Tianqi, which owns around a quarter of Chilean lithium producer SQM, processes spodumene, a mineral mined for its lithium content, into chemicals such as lithium carbonate and lithium hydroxide that are used in electric vehicle batteries.

Lithium carbonate prices in China, as assessed by Asian Metal, have fallen around 28% year-to-date to 49,500 yuan a tonne amid oversupply. Prices were around 150 000 yuan a tonne in early 2018.

Chengdu-based Tianqi reported a net loss of 53.9-million yuan for July-September 2019, versus net profit of 379.7-million yuan a year earlier and 82.1-million yuan in the second quarter.

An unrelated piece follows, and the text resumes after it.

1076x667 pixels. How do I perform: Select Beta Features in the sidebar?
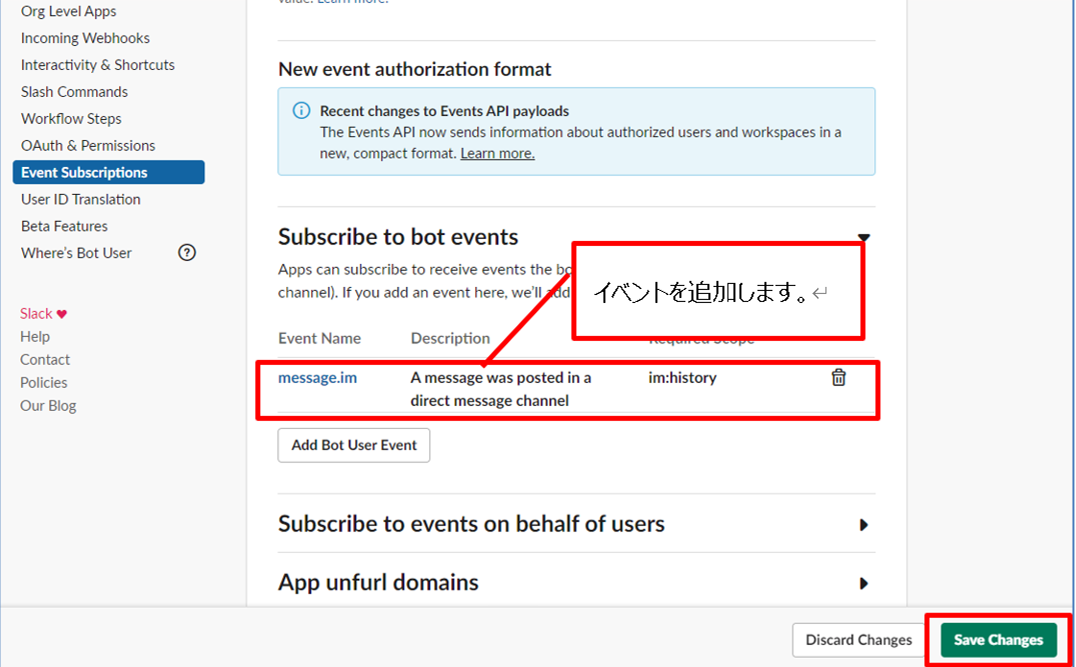tap(64, 226)
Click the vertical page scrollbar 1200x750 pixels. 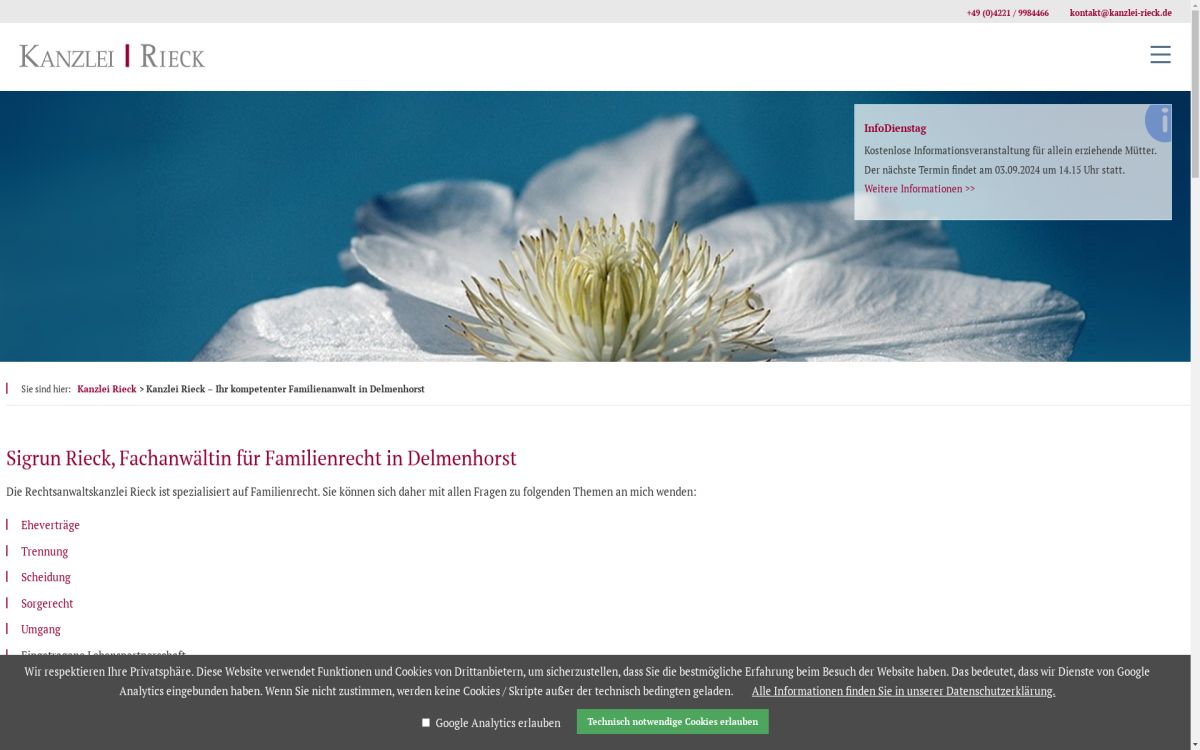click(1195, 300)
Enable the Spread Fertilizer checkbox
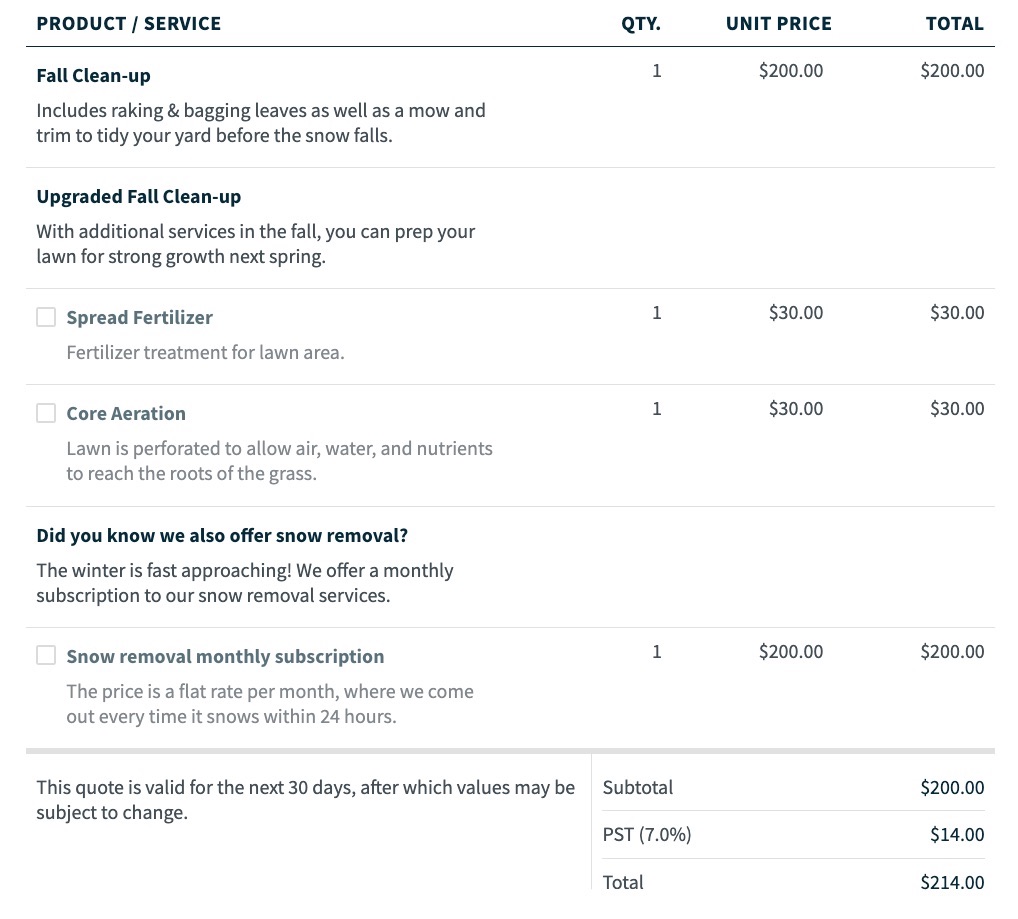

The result, published in a filing to the Shenzhen stock exchange on Tuesday, is Tianqi's first quarterly loss since the first quarter of 2014, according to Refinitiv Eikon data. In the first nine months of 2019, net profits were down 91.7% year-on-year at 139.5-million yuan.

Third-quarter revenues were down 17.8% year-on-year at 1.21-billion yuan.

The company had earlier this month flagged an expected slump in nine-month profits of more than 90%.

It apologised to investors for the performance, which it blamed on a foreign exchange loss and lower than expected ore supply from its Greenbushes mine in Australia.

Tianqi's financial expenses – including those related to loans taken out to acquire the SQM stake for around $4.1-billion in 2018 – rose more than 500% year-on-year in the third quarter,

The company also said on Tuesday it had a relatively large amount of liabilities in foreign currencies. The yuan weakened by about 4% against the US dollar the third quarter.

The company now expects its full-year net profit to come in at 80-120 million yuan, implying an estimated net loss of at least 19.5 million yuan in the final quarter.